Манакову понравилось лицо председателя. По частям оно производило впечатление грубого: большой с глубокой вмятиной подбородок, сильно выдающиеся скулы, побитый оспой приплюснутый нос, редкие ресницы, — а в целом, да еще в сочетании с улыбкой оно казалось красивым и мужественным.
Клименко восхищенно щелкал языком, осматривая казарку. Оправдываясь за промах, похаял свое ружье: мушка неправильно посажена, ствол раздут.
— Отдохнуть приехали, товарищ Манаков?
— Отдохнуть.
— Работать — так в городе, отдыхать — так в деревне. Впрочем, шучу. Везде в трудовом человеке нужда есть. — И спросил: — Где трудитесь?
— В коксовом цехе.
— В коксовом! — воскликнул Клименко. — Там же секретарем партбюро Пролеткин, мой дружок. В одном полку служили, всю войну насквозь прошли. Давно не бачил его. Но побачу обязательно. В четверг шихвер в городе буду получать, забегу.
Клименко засмеялся: припомнил, наверно, что-то веселое, связанное с Пролеткиным, потом с хитринкой в глазах полюбопытствовал:
— У вас из цеха посылали кого в деревню?
— Обязательно.
— По принципу: на тебе, боже, що мне негоже?
— Пролеткин такого не позволил бы. Некоторые наши мужики прижились в деревне. А некоторые тягу дали.
— И вы их приняли?
— Кого приняли, кого нет. Жизнь.
— Добре, добре! А механизаторов все-таки не хватает. Да и вообще людей рабочей закваски. Эх, нам бы умного человека на пост заведующего хвермой! — И вздохнул. — Подыскиваю кандидатуру, но пока… Хоть Семку ставь заведующим. Толковый пацан. На днях про атомную энергию дояркам рассказывал. Я подивился. Прохвессор! Так и кроет по-научному: изотопы, меченые атомы, момент распада… И тут же гарно объясняет, що це за собаки изотопы, меченые атомы…
Клименко похлопал Семку по жилистой шее и посмотрел на пахоту, уходящую к горизонту. Над пластами перевороченной земли волокнисто текло марево, а в нем ходили и летали, вспыхивая слепящими пятнами, грачи.
— Однако дело не ждет, — Клименко втиснул свою долговязую фигуру в машину, помахал рукой и укатил на ферму.
Семка вприпрыжку побежал к плоскодонке. Следом неторопливо зашагал Манаков.
После разговора с Клименко желание охотиться как-то погасло. То и дело вспоминались проникнутые болью слова: «А механизаторов все-таки не хватает. Да и вообще людей рабочей закваски».
Становилось грустно. В голове теснились мысли, настойчивые, тревожные: о ферме, о Дедюлькиных, Круглове, Коробченкове… Из камышей взлетали утки. Манаков запоздало поднимал ружье, мазал. Семку удивляли его промахи: невдомек было пареньку, почему бьет мимо этот меткий стрелок.

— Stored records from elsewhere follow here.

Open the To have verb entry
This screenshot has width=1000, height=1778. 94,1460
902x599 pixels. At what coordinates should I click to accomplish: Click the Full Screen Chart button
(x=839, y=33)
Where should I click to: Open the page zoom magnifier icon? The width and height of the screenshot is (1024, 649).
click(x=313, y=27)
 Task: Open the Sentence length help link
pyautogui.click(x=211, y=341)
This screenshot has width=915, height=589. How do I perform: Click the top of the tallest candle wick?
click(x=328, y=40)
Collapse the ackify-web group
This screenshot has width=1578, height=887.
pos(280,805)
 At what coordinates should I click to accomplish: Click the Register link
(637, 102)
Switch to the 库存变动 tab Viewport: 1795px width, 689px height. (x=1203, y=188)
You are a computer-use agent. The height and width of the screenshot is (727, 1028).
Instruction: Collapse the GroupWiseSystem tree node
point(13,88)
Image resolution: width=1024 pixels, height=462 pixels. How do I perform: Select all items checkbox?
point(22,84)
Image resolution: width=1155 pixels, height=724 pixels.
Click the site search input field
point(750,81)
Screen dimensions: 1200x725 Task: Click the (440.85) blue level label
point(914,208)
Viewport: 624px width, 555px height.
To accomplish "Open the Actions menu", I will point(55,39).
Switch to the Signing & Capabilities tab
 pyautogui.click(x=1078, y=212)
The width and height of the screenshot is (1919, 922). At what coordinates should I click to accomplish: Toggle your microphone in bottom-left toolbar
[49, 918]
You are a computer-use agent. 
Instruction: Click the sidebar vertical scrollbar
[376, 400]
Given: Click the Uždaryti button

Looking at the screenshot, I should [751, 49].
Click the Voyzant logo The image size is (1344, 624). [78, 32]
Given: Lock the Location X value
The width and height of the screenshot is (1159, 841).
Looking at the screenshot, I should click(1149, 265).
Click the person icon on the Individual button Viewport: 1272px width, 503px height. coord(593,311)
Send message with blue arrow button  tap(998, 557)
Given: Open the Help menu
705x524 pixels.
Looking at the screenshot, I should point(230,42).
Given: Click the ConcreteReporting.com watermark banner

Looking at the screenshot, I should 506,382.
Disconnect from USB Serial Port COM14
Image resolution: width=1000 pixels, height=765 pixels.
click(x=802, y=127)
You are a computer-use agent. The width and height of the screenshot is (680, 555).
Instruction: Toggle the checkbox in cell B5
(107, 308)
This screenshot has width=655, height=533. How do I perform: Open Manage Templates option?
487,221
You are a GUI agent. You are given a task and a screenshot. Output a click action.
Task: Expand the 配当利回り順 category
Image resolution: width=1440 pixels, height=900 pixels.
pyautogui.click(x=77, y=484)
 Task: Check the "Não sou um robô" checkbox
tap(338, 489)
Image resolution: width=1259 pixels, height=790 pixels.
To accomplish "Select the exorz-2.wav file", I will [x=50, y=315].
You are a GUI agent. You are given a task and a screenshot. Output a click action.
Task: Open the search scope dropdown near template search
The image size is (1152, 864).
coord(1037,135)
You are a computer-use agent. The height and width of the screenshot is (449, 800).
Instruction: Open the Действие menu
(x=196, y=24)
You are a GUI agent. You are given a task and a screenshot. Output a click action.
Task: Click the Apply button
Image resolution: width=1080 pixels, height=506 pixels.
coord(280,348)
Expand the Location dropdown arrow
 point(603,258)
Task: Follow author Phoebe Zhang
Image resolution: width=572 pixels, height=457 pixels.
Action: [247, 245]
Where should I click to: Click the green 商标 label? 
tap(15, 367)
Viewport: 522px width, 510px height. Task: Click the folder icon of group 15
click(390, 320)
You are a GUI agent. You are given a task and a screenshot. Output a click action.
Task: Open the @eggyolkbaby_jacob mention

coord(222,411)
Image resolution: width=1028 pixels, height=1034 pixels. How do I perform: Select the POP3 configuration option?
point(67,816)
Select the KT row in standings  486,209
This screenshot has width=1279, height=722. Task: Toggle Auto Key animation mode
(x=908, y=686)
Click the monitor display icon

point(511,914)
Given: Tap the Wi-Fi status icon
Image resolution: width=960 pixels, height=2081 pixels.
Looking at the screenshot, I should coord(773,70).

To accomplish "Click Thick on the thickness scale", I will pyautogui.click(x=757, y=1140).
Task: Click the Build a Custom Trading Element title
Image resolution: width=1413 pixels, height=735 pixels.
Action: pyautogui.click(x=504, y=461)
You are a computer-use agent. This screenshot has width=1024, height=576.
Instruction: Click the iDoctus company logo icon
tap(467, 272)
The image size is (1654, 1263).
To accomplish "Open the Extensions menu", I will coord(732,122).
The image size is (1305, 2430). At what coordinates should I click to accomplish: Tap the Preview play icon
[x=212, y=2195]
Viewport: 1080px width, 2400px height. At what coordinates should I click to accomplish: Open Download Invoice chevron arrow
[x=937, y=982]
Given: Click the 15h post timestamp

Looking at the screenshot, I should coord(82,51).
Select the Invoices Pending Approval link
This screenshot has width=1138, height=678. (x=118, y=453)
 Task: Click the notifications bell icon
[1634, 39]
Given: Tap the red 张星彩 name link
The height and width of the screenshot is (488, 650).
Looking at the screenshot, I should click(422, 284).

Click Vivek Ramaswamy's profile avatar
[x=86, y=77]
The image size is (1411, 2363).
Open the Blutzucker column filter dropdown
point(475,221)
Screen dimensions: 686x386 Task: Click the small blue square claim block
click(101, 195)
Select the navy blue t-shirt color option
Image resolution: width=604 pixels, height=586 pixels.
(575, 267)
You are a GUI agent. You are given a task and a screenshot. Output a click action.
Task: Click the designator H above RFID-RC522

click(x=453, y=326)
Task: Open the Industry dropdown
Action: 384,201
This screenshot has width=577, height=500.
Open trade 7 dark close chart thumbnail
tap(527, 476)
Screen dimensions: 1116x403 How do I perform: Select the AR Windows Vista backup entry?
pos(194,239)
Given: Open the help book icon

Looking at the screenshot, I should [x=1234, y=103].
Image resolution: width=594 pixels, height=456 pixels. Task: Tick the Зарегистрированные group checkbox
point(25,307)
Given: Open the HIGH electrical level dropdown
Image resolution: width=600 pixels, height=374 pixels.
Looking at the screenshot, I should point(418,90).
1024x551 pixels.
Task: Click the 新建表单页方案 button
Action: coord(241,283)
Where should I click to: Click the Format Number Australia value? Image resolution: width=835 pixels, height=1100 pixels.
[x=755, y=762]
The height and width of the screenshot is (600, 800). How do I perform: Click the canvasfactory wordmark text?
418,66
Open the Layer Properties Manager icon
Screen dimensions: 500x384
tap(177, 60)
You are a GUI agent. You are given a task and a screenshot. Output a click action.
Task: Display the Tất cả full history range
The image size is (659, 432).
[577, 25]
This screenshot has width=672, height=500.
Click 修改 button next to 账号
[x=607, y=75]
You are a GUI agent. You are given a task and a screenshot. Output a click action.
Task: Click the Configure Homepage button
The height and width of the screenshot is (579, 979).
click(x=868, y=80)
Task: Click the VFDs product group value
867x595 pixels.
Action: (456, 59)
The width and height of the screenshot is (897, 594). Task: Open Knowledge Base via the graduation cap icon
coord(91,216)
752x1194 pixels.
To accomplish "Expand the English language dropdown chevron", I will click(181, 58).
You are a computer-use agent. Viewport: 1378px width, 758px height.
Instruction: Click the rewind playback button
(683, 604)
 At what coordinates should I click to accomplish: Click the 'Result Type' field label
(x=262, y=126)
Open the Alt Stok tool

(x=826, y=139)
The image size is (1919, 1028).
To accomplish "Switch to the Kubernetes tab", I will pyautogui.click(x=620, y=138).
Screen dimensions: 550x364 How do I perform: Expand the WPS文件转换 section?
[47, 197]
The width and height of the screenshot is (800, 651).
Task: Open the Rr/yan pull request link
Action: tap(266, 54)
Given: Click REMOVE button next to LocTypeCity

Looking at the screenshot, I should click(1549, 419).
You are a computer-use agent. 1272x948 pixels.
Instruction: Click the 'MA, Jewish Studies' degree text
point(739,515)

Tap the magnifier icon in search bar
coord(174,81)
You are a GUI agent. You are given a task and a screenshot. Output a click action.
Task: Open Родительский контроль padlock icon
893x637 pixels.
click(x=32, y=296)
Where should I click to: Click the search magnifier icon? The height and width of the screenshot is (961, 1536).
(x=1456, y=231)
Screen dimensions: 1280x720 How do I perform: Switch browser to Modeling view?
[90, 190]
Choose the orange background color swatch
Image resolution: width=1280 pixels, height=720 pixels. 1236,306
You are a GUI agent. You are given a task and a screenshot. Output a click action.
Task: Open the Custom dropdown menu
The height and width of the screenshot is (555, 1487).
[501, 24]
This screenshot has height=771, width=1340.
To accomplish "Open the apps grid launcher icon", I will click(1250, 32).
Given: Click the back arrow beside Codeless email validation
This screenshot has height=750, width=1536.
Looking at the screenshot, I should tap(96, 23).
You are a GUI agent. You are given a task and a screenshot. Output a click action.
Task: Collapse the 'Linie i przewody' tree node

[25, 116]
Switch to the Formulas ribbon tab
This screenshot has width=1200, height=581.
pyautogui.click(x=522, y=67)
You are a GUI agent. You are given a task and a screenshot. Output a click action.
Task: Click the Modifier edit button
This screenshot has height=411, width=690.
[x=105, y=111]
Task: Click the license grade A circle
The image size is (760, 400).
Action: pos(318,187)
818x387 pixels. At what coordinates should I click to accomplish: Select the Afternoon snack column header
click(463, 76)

Вот и закат раскинул красные крылья. Потянулись к деревне стада. Залетали по-над озером сычи, по-лисичьи, тоненько тявкая. Ноги, одеревеневшие от долгого сидения, вихляли на кочках берега, истыканного клешнятыми копытами коров. Выползали из-за горизонта и двигались на юг фиолетовые тучи, окутанные снизу грифельной дымкой. Что-то печальное и хмурое было в одиноко оставленном дощанике, в небе, предвещающем грозу, в блеске далеких озер.
Манаков шел подавленный, горбясь. Он все больше склонялся к мысли переехать в Клюквинку, и от этого, как чудилось ему, кровоточила у него душа. Он никак не мог представить, что скоро уже не будет ездить на двересъемной машине вдоль коксовых печей. Не будет, надвинув на лоб опаленную войлочную шляпу, смотреть, как куски золотисто-оранжевого кокса, вытолкнутые из печи, проплывают плотной стеной между стальными, в круглых отверстиях боками ванны и валятся с сухим звоном на крутую плоскость тушильного вагона. Совсем не укладывалось в голове, что он перестанет ходить на работу и возвращаться с нее по заводскому шоссе, вдоль которого тянется труба, выпускающая в угольчатые отверстия пушистые струйки воды. Было жаль оставлять квартиру, глядящую окнами на каменную улицу, где с утра до вечера звучит музыка, кленовую аллею, в дни осени такую милую, задумчивую, с кронами, словно пронятыми медным дымом, ночное небо, обрызганное тысячами огней, которые тускнеют по временам от зарева домен. Но больше всего жаль расставаться с друзьями-товарищами. Каждый из них близок ему чем-то сокровенным.